It is impossible to imagine the contemporary life without advanced technologies. We use them every day to connect with people, study, do business, order food or a taxi, relax, and perform many other tasks. We became highly dependent on our smartphones and laptops that have made our life easier and more comfortable (Coopersmith, 2016). However, there is still no unanimity as to whether technologies are good or bad for us. In particular, some scholars believe that the excessive reliance on technologies decreases cognitive skills and makes people less self-reliant and creative (Hiscott, 2014).
Others disagree and note that technology, on the contrary, develops our visual and spatial skills and makes us more prepared to survive in the contemporary world (Kelly, 2014). As far as I am concerned, technologies can be both valuable and detrimental – it all depends on how and for what purposes they are used.
Smartphones, laptops, GPS, the Internet – all these technologies are widely used today by people of all ages and social groups. Whereas in the past, one needed to use the map and substantial special skills to find a way, today, GPS does all the hard work while you drive effortlessly. Contemporary students no longer need to sit in the library all day to find the necessary information. Everything can be found and downloaded online, so studying has become much easier and quicker. All calculations can be made with the help of specialized programs, so there is no need to spend hours and days completing statistical analysis or filling records at work. There are thousands of ways to use technologies, and given their efficiency and convenience, it is not surprising that people prefer relying on them in their work and everyday life.
But how does this dependence affect our cognitive skills? Some scholars believe that technologies made us less creative and intelligent because we became unaccustomed to solving complicated problems that require concentration and knowledge (Hiscott, 2014). People no longer need to memorize information that can be easily found online. Why bother if you can learn it in one click? As a result, our memory is not trained to retain valuable information, and we become more distracted and forgetful. Lin et al. (2012) even found that excessive use of the Internet has adverse effects on the human brain that can be compatible with those caused by drug and alcohol addiction.
At the same time, there are many positive effects of technologies that should be mentioned. Thus, evidence suggests that video games improve users’ spatial skills and teach them to make quick decisions. Studying online also has its advantages as students can have access to an almost unlimited number of sources. Finding the most relevant ones and analyzing them properly requires much attention and knowledge. One may suggest that automatization is not always detrimental because it can save time for more complex cognitive challenges. Besides, memory can also be trained with the help of technologies, especially when a person uses some brain training apps (Kouroupetroglou, 2014).

• Stored data:

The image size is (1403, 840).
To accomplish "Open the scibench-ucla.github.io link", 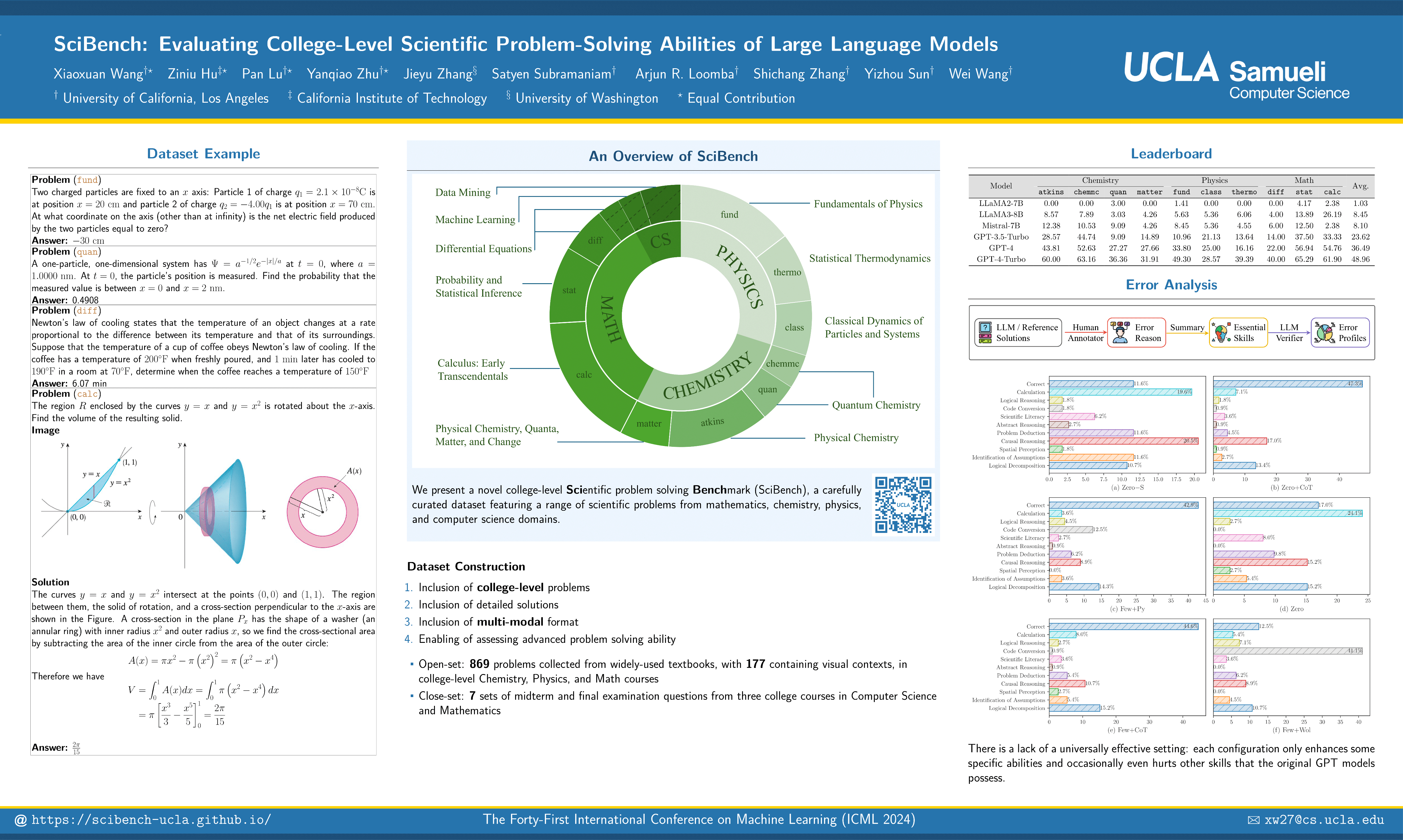I will coord(151,820).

• Challenge 1: In the essay on technology, rewrite the passage from "At the same" up to and including "apps (Kouroupetroglou, 2014).", replacing "video games" with "computer games".
• Challenge 2: According to the essay on technology, which skills do those who disagree with Hiscott say technology develops?

• Exercise solution 1:
At the same time, there are many positive effects of technologies that should be mentioned. Thus, evidence suggests that computer games improve users’ spatial skills and teach them to make quick decisions. Studying online also has its advantages as students can have access to an almost unlimited number of sources. Finding the most relevant ones and analyzing them properly requires much attention and knowledge. One may suggest that automatization is not always detrimental because it can save time for more complex cognitive challenges. Besides, memory can also be trained with the help of technologies, especially when a person uses some brain training apps (Kouroupetroglou, 2014).

• Exercise solution 2: Visual and spatial skills.